The ideal attributes of democratic voting procedures are in conflict, necessitating tradeoffs
Any good voting process1 has desirable attributes which can be summarized by three adjectives:
Integrity refers to whether the vote correctly reflects the true choice of every participant, without intimidation or incentivization. It also encompasses techniques that prove or disprove integrity. In particular, the voting process itself can be considered as having a higher integrity than another process if it allows such techniques.
Anonymity refers to the ability of participants to cast votes anonymously.
Remotability is a new word, referring to whether participants can, and the processes required to, participate without appearing at designated physical locations. “Remotability” has become very important during the Covid19 pandemic across many systems and processes. However, it is often seen as desirable to increase democratic engagement, and many jurisdictions have had some remote capability for years, commonly referred to as an “absentee” ballot.
Recent attention to electronic and blockchain-based voting processes allow researchers to analyze practical systems using clean, theoretical models. This analysis exposes attacks to traditional physical paper ballot systems that perhaps are overlooked because paper ballots have a history of mostly successful application.
Analysis has made it clear that these attributes are fundamentally opposed in many respects, in ways that perhaps the messy possibilities of physical presence and paper ballot election processes have previously obscured.
In this description “Mallory” is used as the name of the candidate or organization that garnering votes through some form of cheating.
If a voter is not present, they can sell or be intimidated into making a selection since the agent can be present with the voter and verify their selection. This is one purpose of physical voting booth isolation. The achievable volume is limited per agent.
Ironically, if Mallory has already co-opted the voting infrastructure or enforcement presence (such as the police or military), in-presence voting can undermine the democratic process since voters are forced to put themselves under the eye of the Mallory’s agents.
Blockchain solutions that allow electronic remote voting can be undermined by software exploits that mis-vote. A practical deterrent to this would be to require validation on independent devices. For example, a vote might be created by the participant’s phone and submitted and verified on a separate e-voting machine. But this requires presence.
Anonymous voting promotes integrity by preventing post-hoc sales and intimidation. However, in paper ballot systems the loss of information implied by anonymity prevents voters from verifying that their vote was counted and that extra votes were not added.
Blockchain voting systems can solve some of these problems, via Token Shuffling (that preserve quantity while creating anonymity) and Merkle Tally Trees2.

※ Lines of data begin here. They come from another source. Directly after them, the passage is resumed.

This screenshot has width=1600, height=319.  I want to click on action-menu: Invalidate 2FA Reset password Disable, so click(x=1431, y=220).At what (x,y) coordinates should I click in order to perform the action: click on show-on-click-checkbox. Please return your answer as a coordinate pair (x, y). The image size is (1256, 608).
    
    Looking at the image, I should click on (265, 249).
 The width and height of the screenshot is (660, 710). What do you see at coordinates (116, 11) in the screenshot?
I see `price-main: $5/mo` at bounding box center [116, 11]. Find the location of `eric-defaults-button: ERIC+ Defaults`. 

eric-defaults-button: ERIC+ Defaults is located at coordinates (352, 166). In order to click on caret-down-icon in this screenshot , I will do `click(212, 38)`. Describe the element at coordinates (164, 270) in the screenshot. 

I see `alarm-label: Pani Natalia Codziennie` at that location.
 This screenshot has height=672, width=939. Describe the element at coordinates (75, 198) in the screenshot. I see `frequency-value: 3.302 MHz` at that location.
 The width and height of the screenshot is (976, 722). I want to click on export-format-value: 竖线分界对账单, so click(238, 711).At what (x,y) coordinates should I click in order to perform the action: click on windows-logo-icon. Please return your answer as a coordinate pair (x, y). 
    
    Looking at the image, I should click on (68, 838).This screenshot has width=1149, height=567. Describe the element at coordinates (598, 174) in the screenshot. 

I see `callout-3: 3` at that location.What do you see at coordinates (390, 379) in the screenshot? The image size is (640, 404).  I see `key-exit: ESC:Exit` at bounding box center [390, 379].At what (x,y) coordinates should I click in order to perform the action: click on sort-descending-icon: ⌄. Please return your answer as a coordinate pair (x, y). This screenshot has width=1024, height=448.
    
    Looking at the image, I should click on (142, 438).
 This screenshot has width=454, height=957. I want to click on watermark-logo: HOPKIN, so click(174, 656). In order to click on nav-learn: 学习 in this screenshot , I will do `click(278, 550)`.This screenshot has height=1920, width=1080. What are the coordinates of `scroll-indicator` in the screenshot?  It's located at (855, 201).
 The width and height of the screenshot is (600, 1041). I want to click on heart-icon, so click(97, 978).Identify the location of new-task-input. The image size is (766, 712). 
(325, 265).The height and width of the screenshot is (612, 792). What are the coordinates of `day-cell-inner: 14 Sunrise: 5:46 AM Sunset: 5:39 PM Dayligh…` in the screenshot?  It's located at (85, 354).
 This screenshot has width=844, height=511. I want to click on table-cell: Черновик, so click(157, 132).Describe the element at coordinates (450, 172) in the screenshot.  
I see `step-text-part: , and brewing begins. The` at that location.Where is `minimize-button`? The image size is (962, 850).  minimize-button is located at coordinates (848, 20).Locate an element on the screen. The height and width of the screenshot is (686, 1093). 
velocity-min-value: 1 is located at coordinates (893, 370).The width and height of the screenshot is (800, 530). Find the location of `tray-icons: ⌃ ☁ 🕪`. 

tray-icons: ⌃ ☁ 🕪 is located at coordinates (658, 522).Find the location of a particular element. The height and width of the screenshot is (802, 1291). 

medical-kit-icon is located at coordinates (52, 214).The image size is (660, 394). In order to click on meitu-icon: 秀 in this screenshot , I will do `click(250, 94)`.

In a Blockchain context, public/private keys allows voters to sell their key to another entity before the election. This entity could then sell blocks of votes, and it is likely that Mallory could verify the size of the block, since voting authority would likely respond to the question “am I registered to vote?”.
However, since the voter retains the key, they could “spoil” the transfer by also using it to vote (depending on the exact protocol followed if conflicting votes are discovered). But this could be dangerous since Mallory would know the voter “spoiled” their vote.
Even worse, Token Shuffling promotes anonymity but would allow a secure, unspoilable, validatable, transfer of a vote token to another entity before the election.
The attacks described above assume non-presence; if a present voter’s device must interact with a voting device, that allows only a single vote per “use”, it would be hard to vote in blocks, and not scalable, as Mallory’s agent would need to physically move to different polling stations to execute multiple votes even if he acquired multiple private keys or tokens.
Other options would entail limiting the token shuffle time and location window (undermining anonymity to some degree), or making it impossible to determine a-priori whether a token is real or fake (undermining registration).
Blockchain votes can be succinctly proven to have been included in a tally, unlike paper ballot votes, by using a Merkle Tally Tree2. However, post-hoc proofs allow post-hoc sales and intimidation.
Can fake or other votes be provided to voters so that they can present these to Mallory?
Paper ballot “independent” recounts require a certain level of trust as the ballots are transferred between counting organizations. Anonymous organizations cannot permissionlessly gain access to the paper ballots to execute their own recount.
However, any “independent” organization with that level of interaction with the voting authority is itself clearly a target for compromise.
Blockchain based systems solve this problem, with their public and permissionless record of voting.
 A voting process covers the specific system and activities required to identify participants and formally solicit their (possibly weighted) opinion. Terms like elections, referendums, and the passage of bills are both too specific and cover additional activities.